### Source data

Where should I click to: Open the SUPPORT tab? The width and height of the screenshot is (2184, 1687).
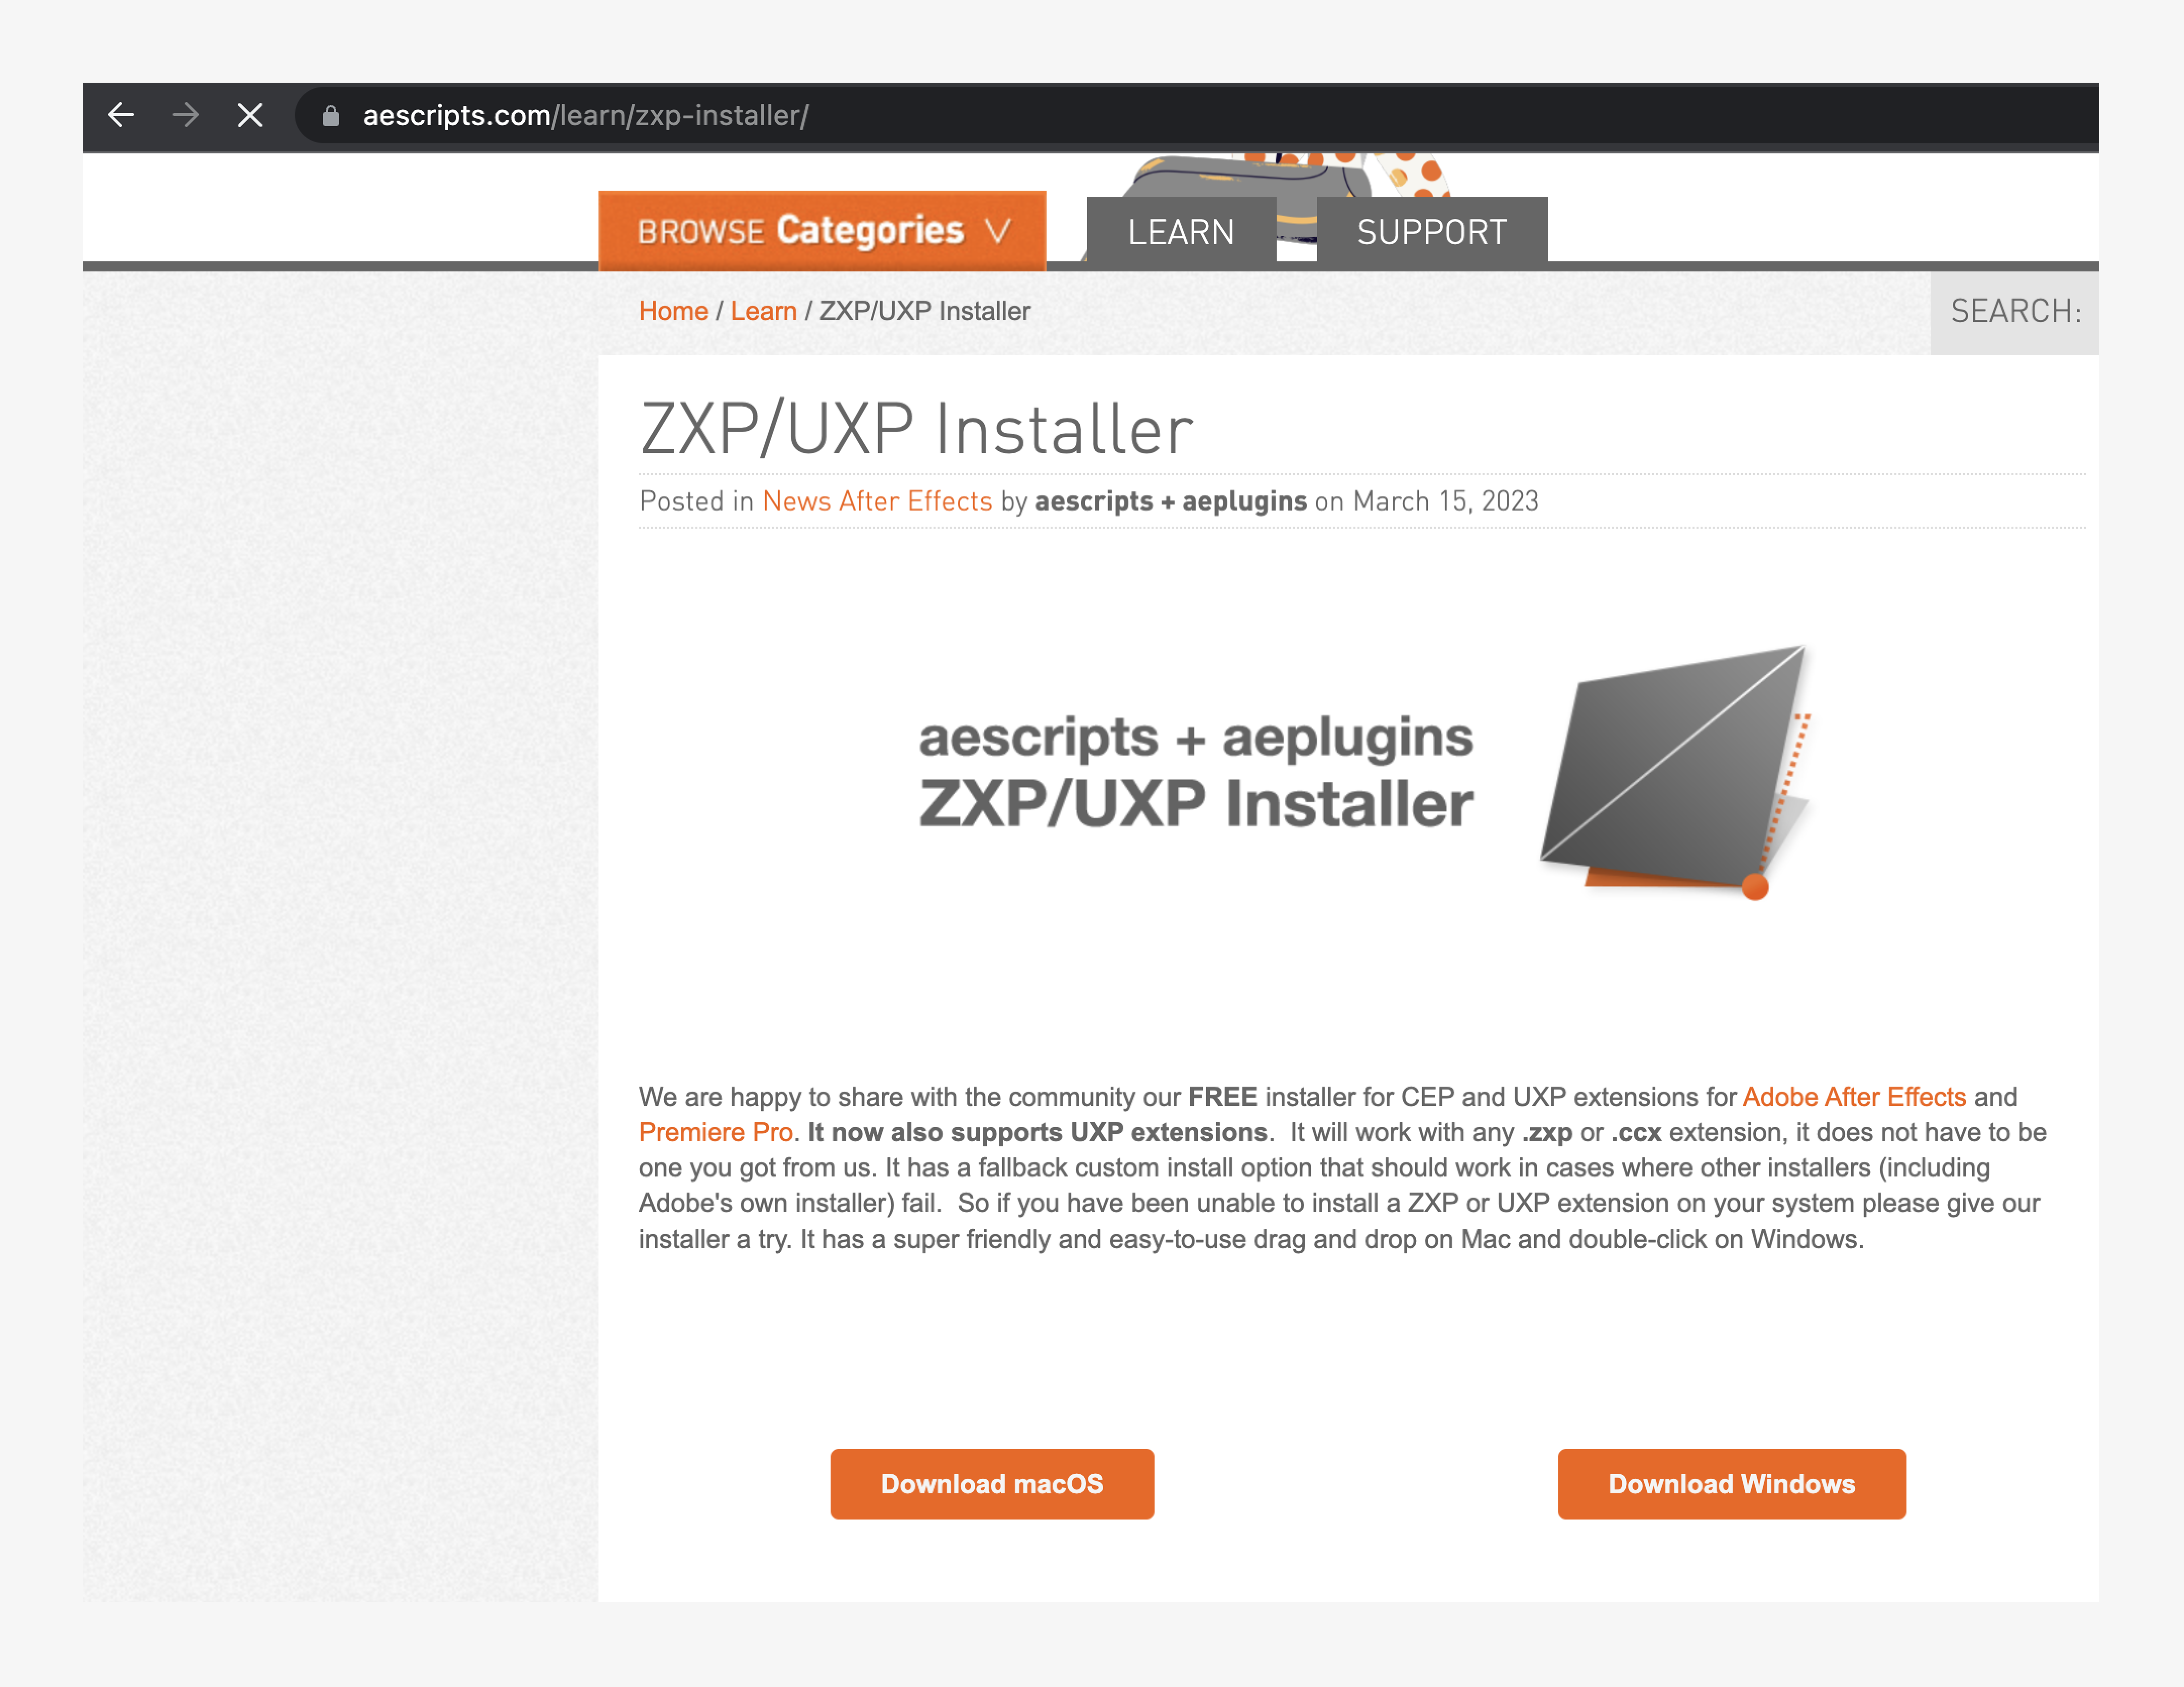[x=1432, y=231]
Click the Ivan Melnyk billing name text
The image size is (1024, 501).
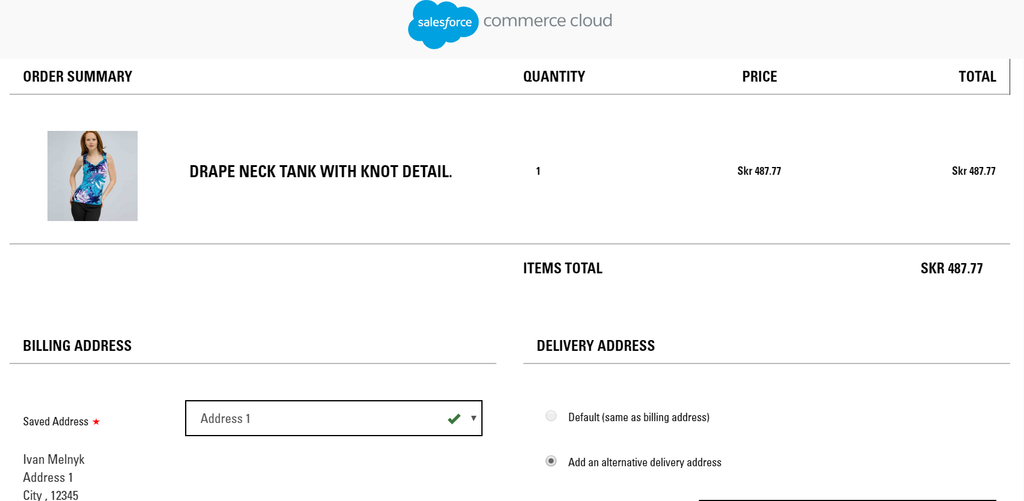pyautogui.click(x=54, y=460)
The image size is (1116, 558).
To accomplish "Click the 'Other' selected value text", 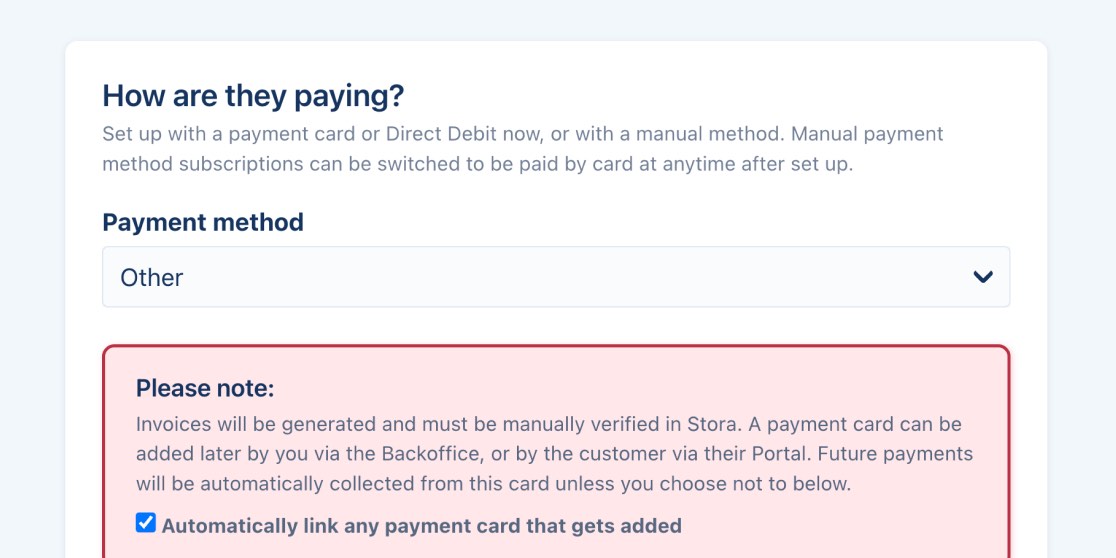I will (152, 277).
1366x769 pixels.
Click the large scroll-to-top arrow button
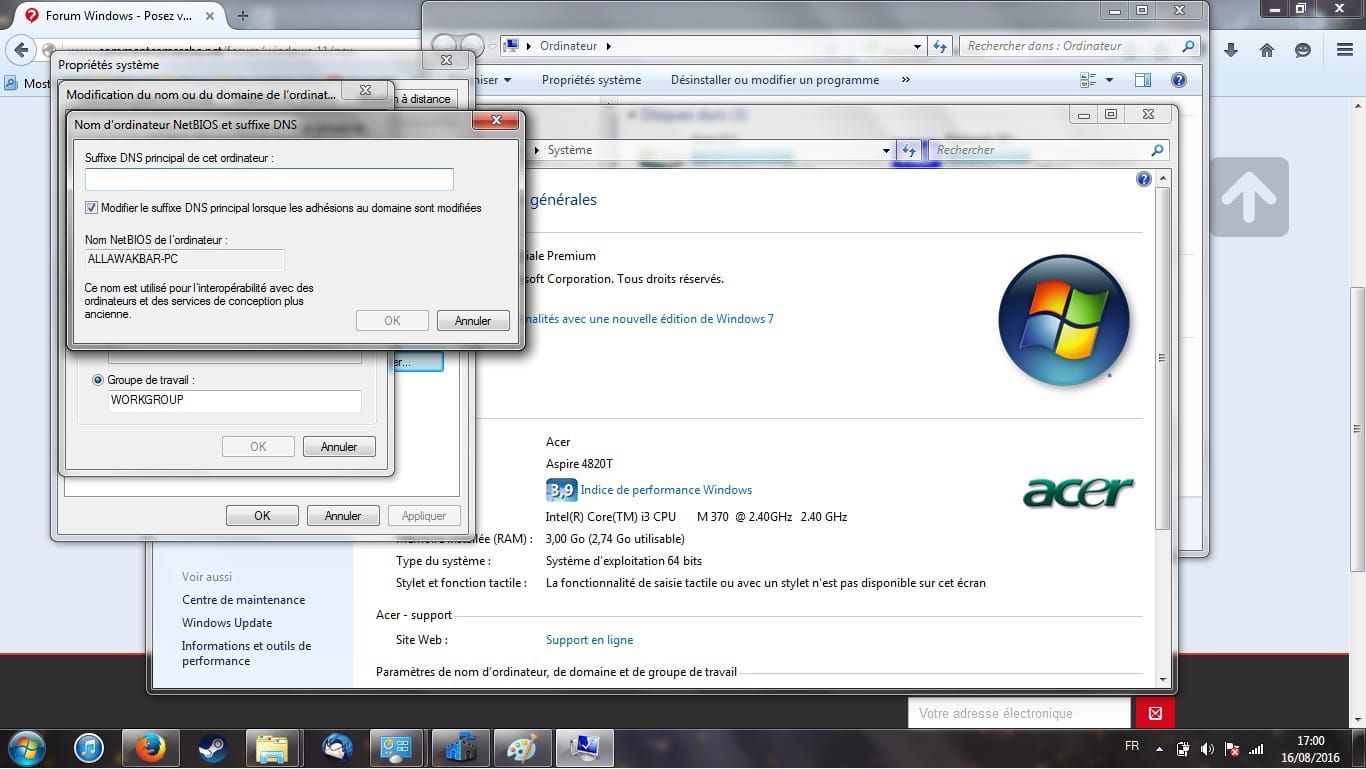[x=1249, y=197]
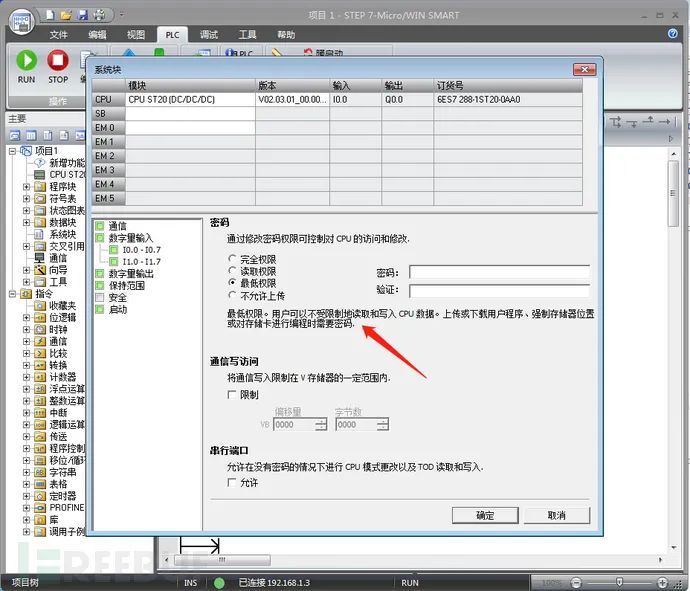Click the 取消 button

[x=557, y=515]
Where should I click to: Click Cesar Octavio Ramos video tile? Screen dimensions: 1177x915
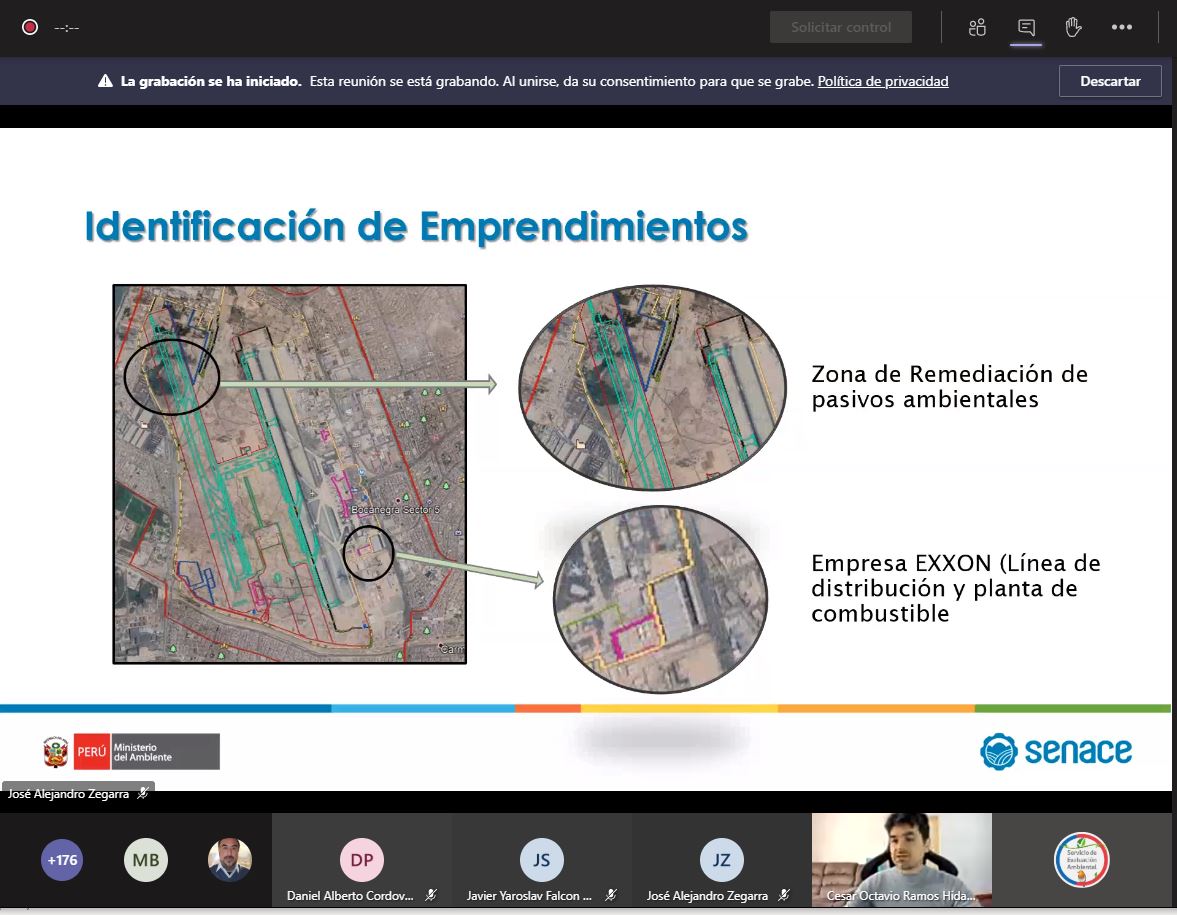click(901, 857)
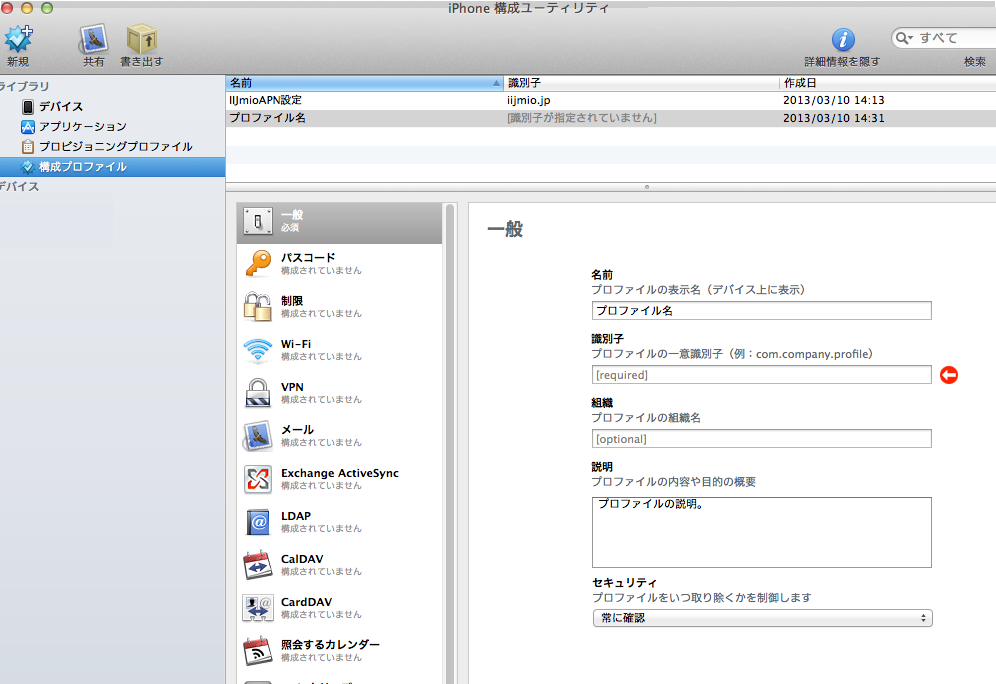996x684 pixels.
Task: Open the search field magnifier dropdown
Action: click(x=905, y=38)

######

= Task instructions =
Only exact duplicates of the lines from the one containing "1366x769 pixels." through the final line of the entries, both included, are needed, with pictures left out.

= Task solution =
1366x769 pixels.
Click the large scroll-to-top arrow button
[x=1249, y=197]
Click the 取消 button

[x=557, y=515]
Where should I click to: Click Cesar Octavio Ramos video tile? Screen dimensions: 1177x915
click(901, 857)
996x684 pixels.
Task: Open the search field magnifier dropdown
Action: click(x=905, y=38)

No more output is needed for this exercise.